**HOW TO COMPLETE THIS TASK**
Quote, word for word, every line starting at the line that contains "Image resolution: width=1236" and ending with the last line of the records; include both of these lines and no others.

Collection entries:
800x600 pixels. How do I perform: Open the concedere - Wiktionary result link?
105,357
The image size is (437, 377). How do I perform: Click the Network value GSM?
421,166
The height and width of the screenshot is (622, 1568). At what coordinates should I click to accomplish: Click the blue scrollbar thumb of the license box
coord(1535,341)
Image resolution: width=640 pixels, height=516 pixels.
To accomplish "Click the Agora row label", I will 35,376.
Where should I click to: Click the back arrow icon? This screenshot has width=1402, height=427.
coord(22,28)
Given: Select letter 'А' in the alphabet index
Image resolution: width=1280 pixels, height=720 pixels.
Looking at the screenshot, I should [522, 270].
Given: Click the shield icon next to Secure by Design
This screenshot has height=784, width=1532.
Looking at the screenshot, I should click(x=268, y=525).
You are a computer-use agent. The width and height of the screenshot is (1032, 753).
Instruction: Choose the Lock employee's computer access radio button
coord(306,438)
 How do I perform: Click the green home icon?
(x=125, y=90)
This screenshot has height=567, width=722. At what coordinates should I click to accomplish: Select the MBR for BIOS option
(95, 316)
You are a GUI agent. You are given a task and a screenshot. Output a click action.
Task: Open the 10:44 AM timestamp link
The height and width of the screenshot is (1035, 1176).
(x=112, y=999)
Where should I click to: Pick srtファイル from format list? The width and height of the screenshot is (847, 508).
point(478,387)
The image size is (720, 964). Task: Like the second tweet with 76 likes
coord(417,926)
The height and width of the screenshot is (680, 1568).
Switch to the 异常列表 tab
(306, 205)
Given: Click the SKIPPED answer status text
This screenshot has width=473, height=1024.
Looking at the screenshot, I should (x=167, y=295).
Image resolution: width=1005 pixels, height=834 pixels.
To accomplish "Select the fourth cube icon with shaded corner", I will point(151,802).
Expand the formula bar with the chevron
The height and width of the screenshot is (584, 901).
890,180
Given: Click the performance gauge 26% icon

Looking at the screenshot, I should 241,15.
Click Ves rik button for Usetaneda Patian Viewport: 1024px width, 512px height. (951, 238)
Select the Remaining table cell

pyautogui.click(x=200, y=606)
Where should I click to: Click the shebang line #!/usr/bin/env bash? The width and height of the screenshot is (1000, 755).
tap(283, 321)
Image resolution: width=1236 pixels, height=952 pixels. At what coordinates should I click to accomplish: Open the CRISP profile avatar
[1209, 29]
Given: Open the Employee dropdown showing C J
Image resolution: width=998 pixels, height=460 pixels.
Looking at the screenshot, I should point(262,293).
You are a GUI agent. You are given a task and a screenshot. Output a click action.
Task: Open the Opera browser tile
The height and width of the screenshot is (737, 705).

**COMPLETED EXERCISE**
Image resolution: width=1236 pixels, height=952 pixels. At what coordinates should I click to accomplish: Open the CRISP profile avatar
[1209, 29]
Given: Open the Employee dropdown showing C J
Image resolution: width=998 pixels, height=460 pixels.
Looking at the screenshot, I should point(262,293).
You are a GUI agent. You are given a task and a screenshot. Output a click action.
Task: Open the Opera browser tile
The height and width of the screenshot is (737, 705).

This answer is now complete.